**** Data provided

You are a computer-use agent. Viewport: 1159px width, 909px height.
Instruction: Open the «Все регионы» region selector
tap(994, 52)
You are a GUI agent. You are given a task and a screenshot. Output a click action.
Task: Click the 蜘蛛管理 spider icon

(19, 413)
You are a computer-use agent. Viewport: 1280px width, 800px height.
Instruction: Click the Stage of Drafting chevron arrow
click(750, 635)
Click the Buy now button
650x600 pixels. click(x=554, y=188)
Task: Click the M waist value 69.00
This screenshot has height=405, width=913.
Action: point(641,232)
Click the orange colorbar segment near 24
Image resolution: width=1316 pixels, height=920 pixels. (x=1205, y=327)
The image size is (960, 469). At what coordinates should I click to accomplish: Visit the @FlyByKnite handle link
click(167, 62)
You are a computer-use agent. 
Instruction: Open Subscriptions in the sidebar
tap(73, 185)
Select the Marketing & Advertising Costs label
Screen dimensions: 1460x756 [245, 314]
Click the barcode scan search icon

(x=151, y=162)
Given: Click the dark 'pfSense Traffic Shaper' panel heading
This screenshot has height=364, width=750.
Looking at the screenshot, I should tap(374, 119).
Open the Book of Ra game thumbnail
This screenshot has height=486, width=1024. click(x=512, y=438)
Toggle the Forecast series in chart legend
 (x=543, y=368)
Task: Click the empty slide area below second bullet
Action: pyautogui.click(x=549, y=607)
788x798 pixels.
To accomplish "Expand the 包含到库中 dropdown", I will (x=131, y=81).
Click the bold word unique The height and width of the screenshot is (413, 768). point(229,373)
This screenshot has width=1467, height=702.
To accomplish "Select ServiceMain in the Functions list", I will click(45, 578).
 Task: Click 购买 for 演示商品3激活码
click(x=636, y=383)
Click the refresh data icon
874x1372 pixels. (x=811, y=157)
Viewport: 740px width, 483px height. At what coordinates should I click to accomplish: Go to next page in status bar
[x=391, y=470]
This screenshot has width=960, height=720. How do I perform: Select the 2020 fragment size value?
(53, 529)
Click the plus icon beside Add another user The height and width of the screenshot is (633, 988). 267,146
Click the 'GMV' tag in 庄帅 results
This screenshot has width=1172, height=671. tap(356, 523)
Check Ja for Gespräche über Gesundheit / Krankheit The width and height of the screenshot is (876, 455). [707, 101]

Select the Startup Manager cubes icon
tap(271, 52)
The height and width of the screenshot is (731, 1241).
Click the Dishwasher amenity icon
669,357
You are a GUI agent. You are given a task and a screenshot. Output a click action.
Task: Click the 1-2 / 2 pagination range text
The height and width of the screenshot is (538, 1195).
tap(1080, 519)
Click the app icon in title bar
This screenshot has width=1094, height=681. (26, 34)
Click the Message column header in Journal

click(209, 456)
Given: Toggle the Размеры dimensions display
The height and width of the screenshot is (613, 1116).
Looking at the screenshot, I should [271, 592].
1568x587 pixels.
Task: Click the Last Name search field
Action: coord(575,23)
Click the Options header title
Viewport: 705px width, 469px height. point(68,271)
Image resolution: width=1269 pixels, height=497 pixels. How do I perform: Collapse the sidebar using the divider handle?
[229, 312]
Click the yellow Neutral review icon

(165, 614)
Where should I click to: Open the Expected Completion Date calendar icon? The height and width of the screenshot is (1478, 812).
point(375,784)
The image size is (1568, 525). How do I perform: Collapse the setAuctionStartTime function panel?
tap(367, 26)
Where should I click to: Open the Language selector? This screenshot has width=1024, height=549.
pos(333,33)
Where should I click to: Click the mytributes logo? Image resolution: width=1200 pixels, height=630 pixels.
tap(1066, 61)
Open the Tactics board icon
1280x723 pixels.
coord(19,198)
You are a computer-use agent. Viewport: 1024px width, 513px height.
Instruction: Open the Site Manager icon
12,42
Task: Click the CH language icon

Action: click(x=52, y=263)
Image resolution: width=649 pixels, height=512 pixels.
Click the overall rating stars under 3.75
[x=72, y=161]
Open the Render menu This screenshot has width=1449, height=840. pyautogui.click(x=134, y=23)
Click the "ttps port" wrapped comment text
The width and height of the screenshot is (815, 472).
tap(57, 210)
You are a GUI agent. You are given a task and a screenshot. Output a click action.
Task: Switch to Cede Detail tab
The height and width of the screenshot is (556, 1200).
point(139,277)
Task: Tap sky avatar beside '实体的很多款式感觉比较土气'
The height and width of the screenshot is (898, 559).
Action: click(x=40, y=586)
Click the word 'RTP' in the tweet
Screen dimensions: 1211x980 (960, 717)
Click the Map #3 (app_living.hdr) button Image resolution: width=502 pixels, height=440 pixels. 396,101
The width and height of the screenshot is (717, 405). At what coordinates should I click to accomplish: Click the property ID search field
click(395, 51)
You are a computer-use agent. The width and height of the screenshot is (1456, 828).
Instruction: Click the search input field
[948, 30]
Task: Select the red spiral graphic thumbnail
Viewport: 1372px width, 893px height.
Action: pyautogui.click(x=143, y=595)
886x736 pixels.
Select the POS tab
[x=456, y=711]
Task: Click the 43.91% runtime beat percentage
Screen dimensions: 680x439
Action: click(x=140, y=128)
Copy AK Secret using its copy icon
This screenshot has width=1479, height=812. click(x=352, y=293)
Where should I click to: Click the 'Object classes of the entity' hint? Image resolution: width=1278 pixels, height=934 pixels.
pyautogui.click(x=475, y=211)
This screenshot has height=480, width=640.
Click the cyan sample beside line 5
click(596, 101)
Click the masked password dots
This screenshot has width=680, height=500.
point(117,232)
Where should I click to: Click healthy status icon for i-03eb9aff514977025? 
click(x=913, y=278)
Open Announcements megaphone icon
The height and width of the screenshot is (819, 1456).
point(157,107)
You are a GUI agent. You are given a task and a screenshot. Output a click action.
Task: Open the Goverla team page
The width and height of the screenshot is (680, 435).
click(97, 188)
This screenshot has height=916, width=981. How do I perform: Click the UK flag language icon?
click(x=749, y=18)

********

- How to complete this task:
Retype the material in full. Keep every character as it is.

- Task answer:
You are a computer-use agent. Viewport: 1159px width, 909px height.
Instruction: Open the «Все регионы» region selector
tap(994, 52)
You are a GUI agent. You are given a task and a screenshot. Output a click action.
Task: Click the 蜘蛛管理 spider icon

(19, 413)
You are a computer-use agent. Viewport: 1280px width, 800px height.
Instruction: Click the Stage of Drafting chevron arrow
click(750, 635)
Click the Buy now button
650x600 pixels. click(x=554, y=188)
Task: Click the M waist value 69.00
This screenshot has height=405, width=913.
Action: point(641,232)
Click the orange colorbar segment near 24
Image resolution: width=1316 pixels, height=920 pixels. (x=1205, y=327)
The image size is (960, 469). At what coordinates should I click to accomplish: Visit the @FlyByKnite handle link
click(167, 62)
You are a computer-use agent. 
Instruction: Open Subscriptions in the sidebar
tap(73, 185)
Select the Marketing & Advertising Costs label
Screen dimensions: 1460x756 [245, 314]
Click the barcode scan search icon

(x=151, y=162)
Given: Click the dark 'pfSense Traffic Shaper' panel heading
This screenshot has height=364, width=750.
Looking at the screenshot, I should tap(374, 119).
Open the Book of Ra game thumbnail
This screenshot has height=486, width=1024. click(x=512, y=438)
Toggle the Forecast series in chart legend
 (x=543, y=368)
Task: Click the empty slide area below second bullet
Action: pyautogui.click(x=549, y=607)
788x798 pixels.
To accomplish "Expand the 包含到库中 dropdown", I will (x=131, y=81).
Click the bold word unique The height and width of the screenshot is (413, 768). point(229,373)
This screenshot has width=1467, height=702.
To accomplish "Select ServiceMain in the Functions list", I will click(45, 578).
 Task: Click 购买 for 演示商品3激活码
click(x=636, y=383)
Click the refresh data icon
874x1372 pixels. (x=811, y=157)
Viewport: 740px width, 483px height. At what coordinates should I click to accomplish: Go to next page in status bar
[x=391, y=470]
This screenshot has width=960, height=720. How do I perform: Select the 2020 fragment size value?
(53, 529)
Click the plus icon beside Add another user The height and width of the screenshot is (633, 988). 267,146
Click the 'GMV' tag in 庄帅 results
This screenshot has width=1172, height=671. tap(356, 523)
Check Ja for Gespräche über Gesundheit / Krankheit The width and height of the screenshot is (876, 455). [707, 101]

Select the Startup Manager cubes icon
tap(271, 52)
The height and width of the screenshot is (731, 1241).
Click the Dishwasher amenity icon
669,357
You are a GUI agent. You are given a task and a screenshot. Output a click action.
Task: Click the 1-2 / 2 pagination range text
The height and width of the screenshot is (538, 1195).
tap(1080, 519)
Click the app icon in title bar
This screenshot has width=1094, height=681. (26, 34)
Click the Message column header in Journal

click(209, 456)
Given: Toggle the Размеры dimensions display
The height and width of the screenshot is (613, 1116).
Looking at the screenshot, I should [271, 592].
1568x587 pixels.
Task: Click the Last Name search field
Action: coord(575,23)
Click the Options header title
Viewport: 705px width, 469px height. point(68,271)
Image resolution: width=1269 pixels, height=497 pixels. How do I perform: Collapse the sidebar using the divider handle?
[229, 312]
Click the yellow Neutral review icon

(165, 614)
Where should I click to: Open the Expected Completion Date calendar icon? The height and width of the screenshot is (1478, 812).
point(375,784)
The image size is (1568, 525). How do I perform: Collapse the setAuctionStartTime function panel?
tap(367, 26)
Where should I click to: Open the Language selector? This screenshot has width=1024, height=549.
pos(333,33)
Where should I click to: Click the mytributes logo? Image resolution: width=1200 pixels, height=630 pixels.
tap(1066, 61)
Open the Tactics board icon
1280x723 pixels.
coord(19,198)
You are a computer-use agent. Viewport: 1024px width, 513px height.
Instruction: Open the Site Manager icon
12,42
Task: Click the CH language icon

Action: click(x=52, y=263)
Image resolution: width=649 pixels, height=512 pixels.
Click the overall rating stars under 3.75
[x=72, y=161]
Open the Render menu This screenshot has width=1449, height=840. pyautogui.click(x=134, y=23)
Click the "ttps port" wrapped comment text
The width and height of the screenshot is (815, 472).
tap(57, 210)
You are a GUI agent. You are given a task and a screenshot. Output a click action.
Task: Switch to Cede Detail tab
The height and width of the screenshot is (556, 1200).
point(139,277)
Task: Tap sky avatar beside '实体的很多款式感觉比较土气'
The height and width of the screenshot is (898, 559).
Action: click(x=40, y=586)
Click the word 'RTP' in the tweet
Screen dimensions: 1211x980 (960, 717)
Click the Map #3 (app_living.hdr) button Image resolution: width=502 pixels, height=440 pixels. 396,101
The width and height of the screenshot is (717, 405). At what coordinates should I click to accomplish: Click the property ID search field
click(395, 51)
You are a computer-use agent. The width and height of the screenshot is (1456, 828).
Instruction: Click the search input field
[948, 30]
Task: Select the red spiral graphic thumbnail
Viewport: 1372px width, 893px height.
Action: pyautogui.click(x=143, y=595)
886x736 pixels.
Select the POS tab
[x=456, y=711]
Task: Click the 43.91% runtime beat percentage
Screen dimensions: 680x439
Action: click(x=140, y=128)
Copy AK Secret using its copy icon
This screenshot has width=1479, height=812. click(x=352, y=293)
Where should I click to: Click the 'Object classes of the entity' hint? Image resolution: width=1278 pixels, height=934 pixels.
pyautogui.click(x=475, y=211)
This screenshot has height=480, width=640.
Click the cyan sample beside line 5
click(596, 101)
Click the masked password dots
This screenshot has width=680, height=500.
point(117,232)
Where should I click to: Click healthy status icon for i-03eb9aff514977025? 
click(x=913, y=278)
Open Announcements megaphone icon
The height and width of the screenshot is (819, 1456).
point(157,107)
You are a GUI agent. You are given a task and a screenshot. Output a click action.
Task: Open the Goverla team page
The width and height of the screenshot is (680, 435).
click(97, 188)
This screenshot has height=916, width=981. How do I perform: Click the UK flag language icon?
click(x=749, y=18)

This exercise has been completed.